§ Given request
Rewrite the data from the line containing "1186x747 pixels. How" through the end, changing "accomplish" to "complete" and leaving everything else as it is.

*****

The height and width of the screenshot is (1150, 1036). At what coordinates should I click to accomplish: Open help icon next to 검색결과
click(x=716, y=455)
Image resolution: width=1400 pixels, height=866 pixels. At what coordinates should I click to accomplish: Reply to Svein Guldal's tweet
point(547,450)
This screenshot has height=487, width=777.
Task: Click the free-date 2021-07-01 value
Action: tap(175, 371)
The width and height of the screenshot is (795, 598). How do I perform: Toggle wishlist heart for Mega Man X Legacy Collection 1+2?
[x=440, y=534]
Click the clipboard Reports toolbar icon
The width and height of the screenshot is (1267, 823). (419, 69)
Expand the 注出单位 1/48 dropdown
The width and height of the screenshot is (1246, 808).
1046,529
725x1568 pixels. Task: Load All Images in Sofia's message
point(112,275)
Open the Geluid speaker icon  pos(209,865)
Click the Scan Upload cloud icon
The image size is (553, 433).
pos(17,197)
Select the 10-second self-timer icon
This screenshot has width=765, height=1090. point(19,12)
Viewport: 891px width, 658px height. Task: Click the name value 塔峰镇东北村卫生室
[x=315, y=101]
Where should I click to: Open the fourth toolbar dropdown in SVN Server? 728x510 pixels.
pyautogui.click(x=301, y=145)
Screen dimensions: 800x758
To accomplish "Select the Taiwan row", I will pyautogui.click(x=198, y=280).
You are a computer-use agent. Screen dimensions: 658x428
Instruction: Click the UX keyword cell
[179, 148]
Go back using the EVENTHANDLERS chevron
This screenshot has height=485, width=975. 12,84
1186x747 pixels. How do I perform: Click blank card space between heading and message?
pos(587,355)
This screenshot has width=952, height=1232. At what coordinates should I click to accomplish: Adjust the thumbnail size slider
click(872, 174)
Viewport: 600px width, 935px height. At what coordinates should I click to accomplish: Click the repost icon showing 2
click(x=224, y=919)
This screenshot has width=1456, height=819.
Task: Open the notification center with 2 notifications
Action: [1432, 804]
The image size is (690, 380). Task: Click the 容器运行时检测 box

*****

§ Exercise result
1186x747 pixels. How do I perform: Click blank card space between heading and message?
pos(587,355)
This screenshot has width=952, height=1232. At what coordinates should I click to complete: Adjust the thumbnail size slider
click(872, 174)
Viewport: 600px width, 935px height. At what coordinates should I click to complete: Click the repost icon showing 2
click(x=224, y=919)
This screenshot has width=1456, height=819.
Task: Open the notification center with 2 notifications
Action: [1432, 804]
The image size is (690, 380). Task: Click the 容器运行时检测 box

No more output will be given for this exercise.